接受肾移植及应用免疫抑制剂环孢霉素A(CsA)可诱发难治性高血压，但机制不明。研究表明可能与胆固醇代谢异常有关。我们已证实CsA可通过升高肾集合管上皮细胞胆固醇水平激活ENaC通道，而ENaC是血压调节的重要通道；预实验发现ENaC活性依赖于富含胆固醇的脂质筏环境并主要分布在细胞膜微绒毛中，但不与胆固醇直接结合，而ENaC直接激活因子PIP2及其合成前体PI(4)P5K受胆固醇调节分布，因此推测胆固醇是通过促进微绒毛上ENaC的组装及PIP2的聚集或合成增加来实现激活的。我们将应用鼠集合管上皮细胞及活体分离的小鼠集合管为研究对象结合多种实验手段并通过SICM定位膜片钳技术在膜微结构水平阐明PIP2、 PI(4)P5K的胆固醇依赖性分布对ENaC的调节途径。进一步揭示脂代谢异常，如肾移植及应用CsA导致高血压的发生机制，并验证他汀药在本研究假说机制上是否成立并起到逆转效果，提供临床防治靶点。
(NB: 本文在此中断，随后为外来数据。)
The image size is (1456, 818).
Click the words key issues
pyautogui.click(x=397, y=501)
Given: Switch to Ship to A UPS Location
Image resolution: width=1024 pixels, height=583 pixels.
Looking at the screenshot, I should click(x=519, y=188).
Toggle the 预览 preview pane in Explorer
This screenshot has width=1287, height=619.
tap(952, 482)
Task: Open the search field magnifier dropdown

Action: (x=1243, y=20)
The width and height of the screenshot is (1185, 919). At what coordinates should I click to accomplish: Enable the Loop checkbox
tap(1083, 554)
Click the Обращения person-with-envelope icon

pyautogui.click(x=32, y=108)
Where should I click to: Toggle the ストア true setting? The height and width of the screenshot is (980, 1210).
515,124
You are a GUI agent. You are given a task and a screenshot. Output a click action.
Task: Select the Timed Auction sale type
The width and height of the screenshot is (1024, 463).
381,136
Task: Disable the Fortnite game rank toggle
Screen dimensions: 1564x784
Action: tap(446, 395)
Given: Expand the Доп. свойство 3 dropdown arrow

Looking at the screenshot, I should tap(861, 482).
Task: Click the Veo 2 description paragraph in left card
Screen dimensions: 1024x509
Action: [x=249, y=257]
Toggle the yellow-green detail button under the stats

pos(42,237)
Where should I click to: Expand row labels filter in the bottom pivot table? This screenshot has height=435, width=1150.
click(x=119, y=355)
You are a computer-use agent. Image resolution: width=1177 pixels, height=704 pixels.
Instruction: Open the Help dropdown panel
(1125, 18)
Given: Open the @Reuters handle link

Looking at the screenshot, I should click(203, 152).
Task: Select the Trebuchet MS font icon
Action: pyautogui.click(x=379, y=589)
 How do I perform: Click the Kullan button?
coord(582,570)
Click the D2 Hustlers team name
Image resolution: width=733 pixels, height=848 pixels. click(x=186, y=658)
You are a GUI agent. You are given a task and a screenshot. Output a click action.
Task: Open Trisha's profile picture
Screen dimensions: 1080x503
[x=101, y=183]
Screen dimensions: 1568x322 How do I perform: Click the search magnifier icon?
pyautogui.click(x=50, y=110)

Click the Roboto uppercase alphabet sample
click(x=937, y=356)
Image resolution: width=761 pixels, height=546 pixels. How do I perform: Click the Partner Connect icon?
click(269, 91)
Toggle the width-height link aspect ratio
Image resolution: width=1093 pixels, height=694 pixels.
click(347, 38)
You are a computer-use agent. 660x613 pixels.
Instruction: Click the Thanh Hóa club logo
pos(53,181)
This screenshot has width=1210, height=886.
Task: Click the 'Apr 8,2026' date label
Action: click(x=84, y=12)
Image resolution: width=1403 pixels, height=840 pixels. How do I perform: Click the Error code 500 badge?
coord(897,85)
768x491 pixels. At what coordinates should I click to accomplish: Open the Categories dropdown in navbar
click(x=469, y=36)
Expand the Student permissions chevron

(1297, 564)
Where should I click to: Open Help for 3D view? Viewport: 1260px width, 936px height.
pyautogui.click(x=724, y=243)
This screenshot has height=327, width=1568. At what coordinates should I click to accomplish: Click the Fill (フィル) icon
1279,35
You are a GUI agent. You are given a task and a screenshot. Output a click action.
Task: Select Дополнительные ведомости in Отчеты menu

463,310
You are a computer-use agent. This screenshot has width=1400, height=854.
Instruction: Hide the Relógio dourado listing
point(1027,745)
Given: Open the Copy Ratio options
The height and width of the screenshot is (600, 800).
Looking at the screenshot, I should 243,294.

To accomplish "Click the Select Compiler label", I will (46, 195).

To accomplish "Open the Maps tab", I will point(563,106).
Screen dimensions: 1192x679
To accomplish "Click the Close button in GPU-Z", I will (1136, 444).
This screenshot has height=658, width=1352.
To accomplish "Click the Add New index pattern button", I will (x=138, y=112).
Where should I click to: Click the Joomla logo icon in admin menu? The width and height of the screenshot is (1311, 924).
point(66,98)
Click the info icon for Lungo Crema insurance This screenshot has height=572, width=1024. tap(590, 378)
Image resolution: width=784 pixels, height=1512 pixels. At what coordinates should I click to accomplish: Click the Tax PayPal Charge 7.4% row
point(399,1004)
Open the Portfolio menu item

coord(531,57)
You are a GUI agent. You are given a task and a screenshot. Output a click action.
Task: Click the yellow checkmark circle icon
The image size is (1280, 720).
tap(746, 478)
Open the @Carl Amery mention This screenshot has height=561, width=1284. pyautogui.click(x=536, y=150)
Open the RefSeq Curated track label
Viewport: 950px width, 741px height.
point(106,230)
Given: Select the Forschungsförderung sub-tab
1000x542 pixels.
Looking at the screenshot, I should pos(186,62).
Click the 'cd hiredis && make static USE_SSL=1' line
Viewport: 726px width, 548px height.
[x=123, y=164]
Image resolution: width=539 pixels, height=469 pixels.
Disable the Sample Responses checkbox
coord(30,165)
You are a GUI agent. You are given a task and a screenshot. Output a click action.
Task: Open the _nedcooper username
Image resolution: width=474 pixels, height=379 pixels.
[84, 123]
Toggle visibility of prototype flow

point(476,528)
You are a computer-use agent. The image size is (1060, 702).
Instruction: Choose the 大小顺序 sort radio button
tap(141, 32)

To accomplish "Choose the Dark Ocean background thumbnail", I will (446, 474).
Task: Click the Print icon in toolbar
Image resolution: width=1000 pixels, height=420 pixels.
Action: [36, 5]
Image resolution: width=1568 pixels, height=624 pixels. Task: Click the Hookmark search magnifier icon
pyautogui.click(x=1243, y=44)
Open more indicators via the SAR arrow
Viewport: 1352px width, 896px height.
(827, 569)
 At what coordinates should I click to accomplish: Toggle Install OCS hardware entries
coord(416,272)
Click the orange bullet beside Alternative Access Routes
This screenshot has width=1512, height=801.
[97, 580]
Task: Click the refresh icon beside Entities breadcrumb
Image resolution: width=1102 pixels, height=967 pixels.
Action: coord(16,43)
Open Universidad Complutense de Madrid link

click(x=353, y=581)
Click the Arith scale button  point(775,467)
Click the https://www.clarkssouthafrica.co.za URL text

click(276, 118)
Kidney transplantation and application of immunosuppressant-cyclosporine A (CsA) can induce refractory hypertension. However, the machanism remains unclear. Most studies considered that it relates to abnormal cholesterol metabolism. We have validated that CsA can stimulates ENaC by elevating membrane cholesterol in renal collecting duct epithelial cells. Moreover, ENaC is an important channel in regulation of blood pressure. Our preliminary studies suggest that lipid rafts which are rich in cholesterol are important regions for maintaining ENaC activity and mainly located in microvilli, but ENaC is not directly combined with cholesterol. In contrast, distribution of PIP2 which is a potent ENaC channel activator via a direction interaction and PI(4)P5K which is the kinase responsible for PIP2 synthesis are both modulated by cholesterol. So, we suppose that cholesterol may stimulates ENaC channel by indirectly promoting the assembling of ENaC and increasing the accumulation or synthesis of PIP2. We will use mouse collecting duct epithelial cells and isolated, split-open cortical collecting ducts combined with a variety of experimental methods, especially with scanning ion conductance microscopy (SICM) microstructure navigation patch- clamp technique to illuminate the pathway of ENaC regulation by cholesterol-dependent distribution of PIP2 and PI(4)P5K. This research will reveal the machanism of hypertension induced by lipid metabolism disorders, for instance, kidney transplantation and application of CsA and verify the attenuating effect of statins according to the hypothesis mechanism of this research , provide potential targets for clinical prevention and treatment.